Saturation changes resulting from leakoff during stimulation treatments reduce the relative permeability to hydrocarbons in the invaded zone. Historically, surfactants have been added to stimulation fluids to lower the surface tension of the fluid in order to facilitate cleanup and mitigate formation damage caused by the filtrate, and this approach has become dogma. This paper, while recognizing the importance of low surface tension, focuses primarily on enhancing cleanup by altering wettability. Few studies have been performed to investigate the impact on cleanup resulting from use of surfactants to change formation wettability.
A rapid screening test has been devised to measure the effect that various additives, when added to aqueous fluids, will have on a synthetic core.
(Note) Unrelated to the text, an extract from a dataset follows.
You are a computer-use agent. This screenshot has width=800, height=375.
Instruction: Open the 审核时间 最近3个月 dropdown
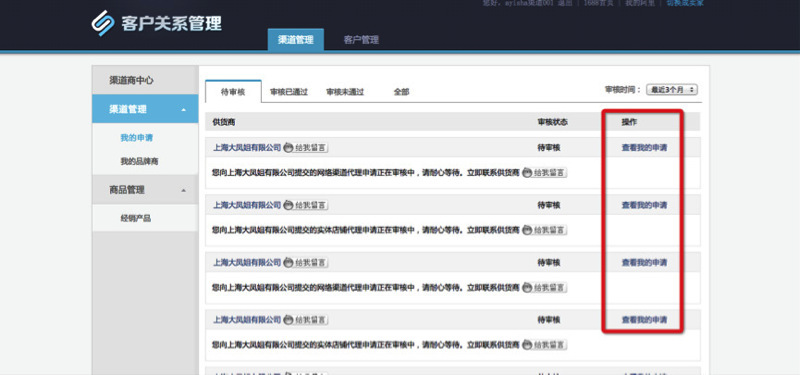click(671, 90)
The effect is determined by measuring the rate at which the fluid, with and without additives, is imbibed into a synthetic core. This rapid screening test has proven to be quite effective, in that it is simple, quick, inexpensive, and, above all, accurate. A further advantage of this method is that it provides a simple method to estimate contact angles and, therefore, provides a good measure of wettability. The simple imbibition test method has been validated by comparing the results from these tests with the results from sophisticated coreflow experiments. Results were further confirmed by greater than 40 successful treatments in the field.
In addition to cleanup performance, the research presented here focused on the environmental impact of the stimulation fluid. The ultimate outcome of the project was a stimulation fluid that performs in a superior fashion while meeting US Environmental Protection Agency (EPA) environmental requirements for offshore discharge in the Gulf of Mexico.